» REQUIREMENT: With the pictures left out, write out exactly the lines of the listing below that run from the line with "1573x747 pixels." through the line with "the Mexico flag".
-------- DATASET RECORDS
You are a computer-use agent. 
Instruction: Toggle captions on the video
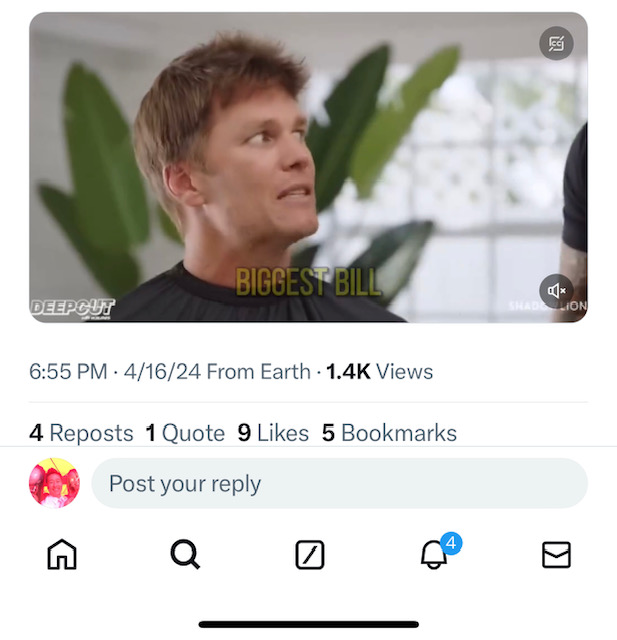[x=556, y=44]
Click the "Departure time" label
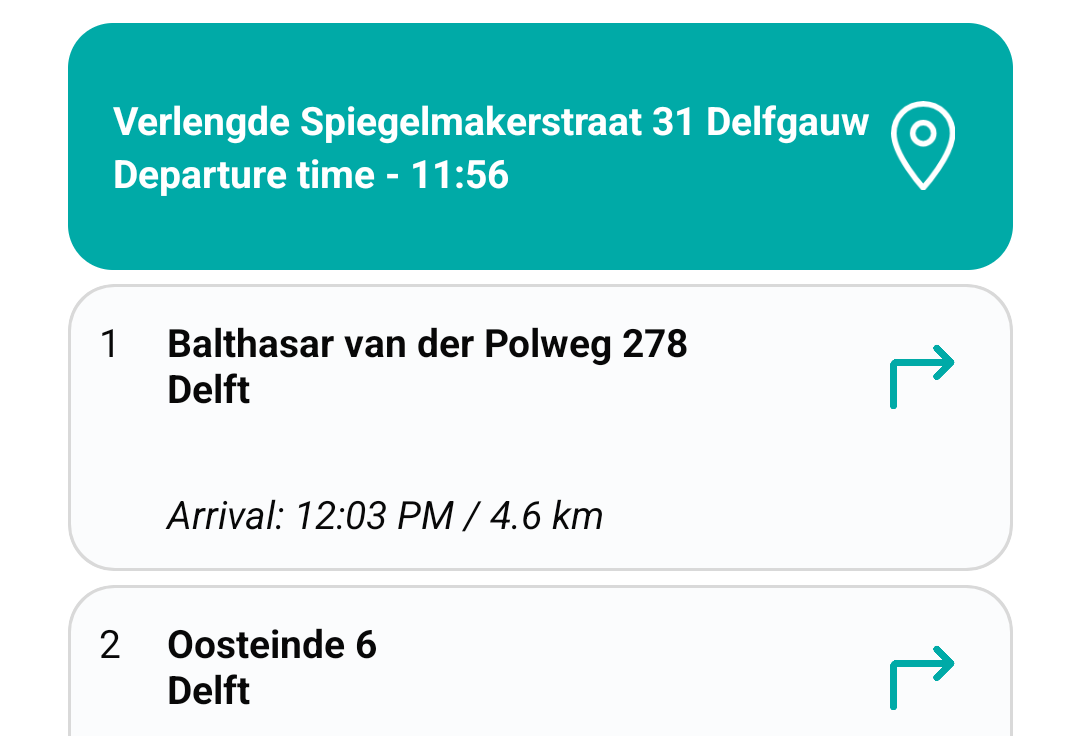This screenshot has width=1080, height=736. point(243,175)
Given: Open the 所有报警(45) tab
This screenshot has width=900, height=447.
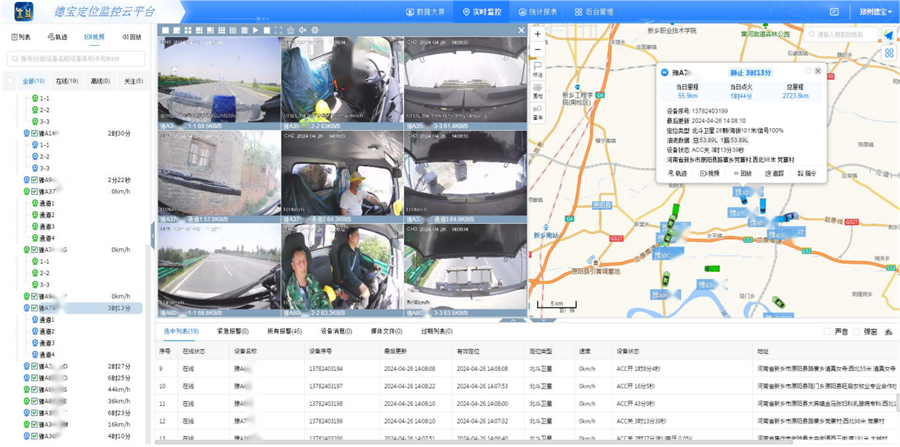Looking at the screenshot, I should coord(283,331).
----------------
-------- DATASET RECORDS
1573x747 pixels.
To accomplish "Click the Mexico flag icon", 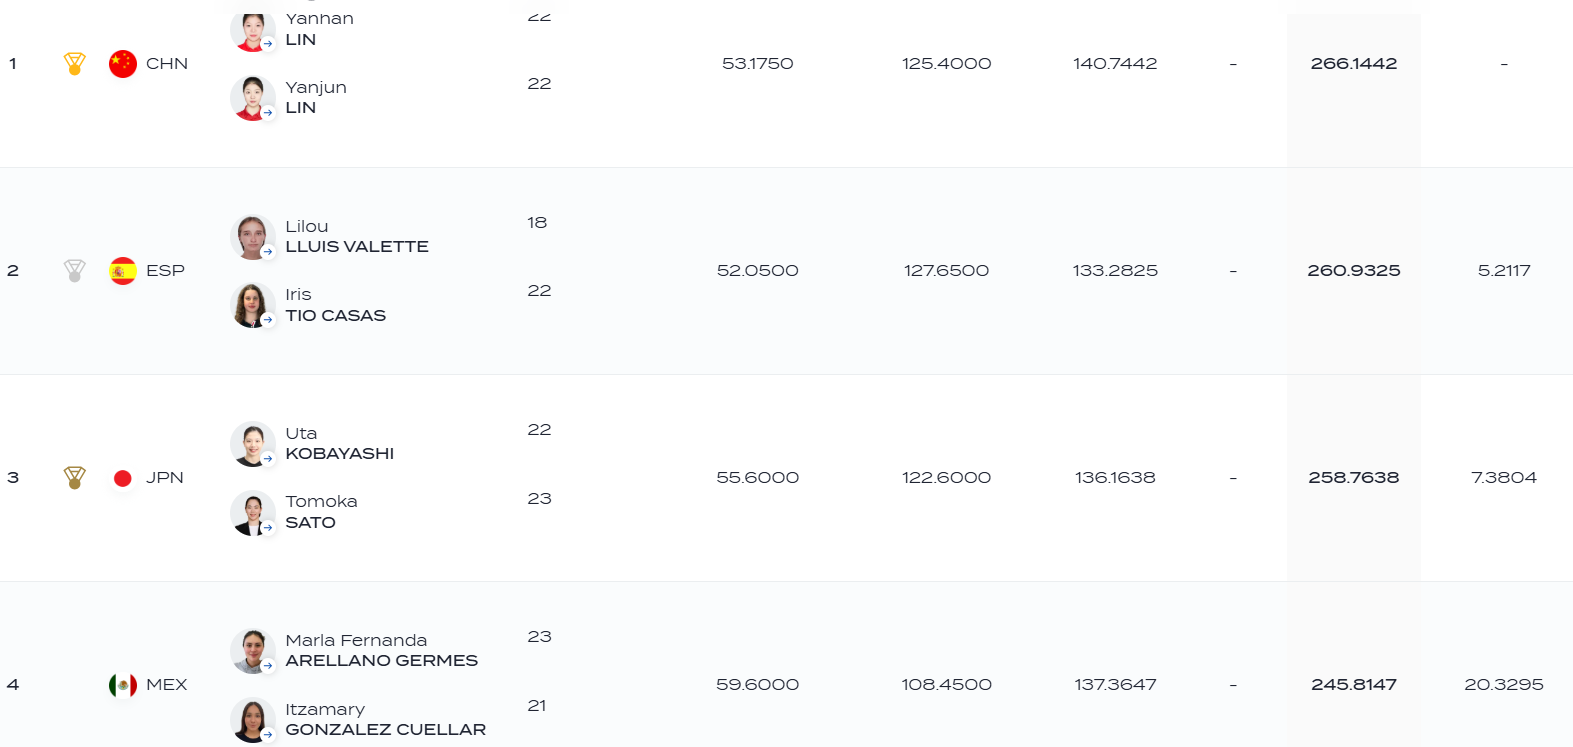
----------------
» RESPONSE AREA:
1573x747 pixels.
To accomplish "Click the Mexico flag icon", 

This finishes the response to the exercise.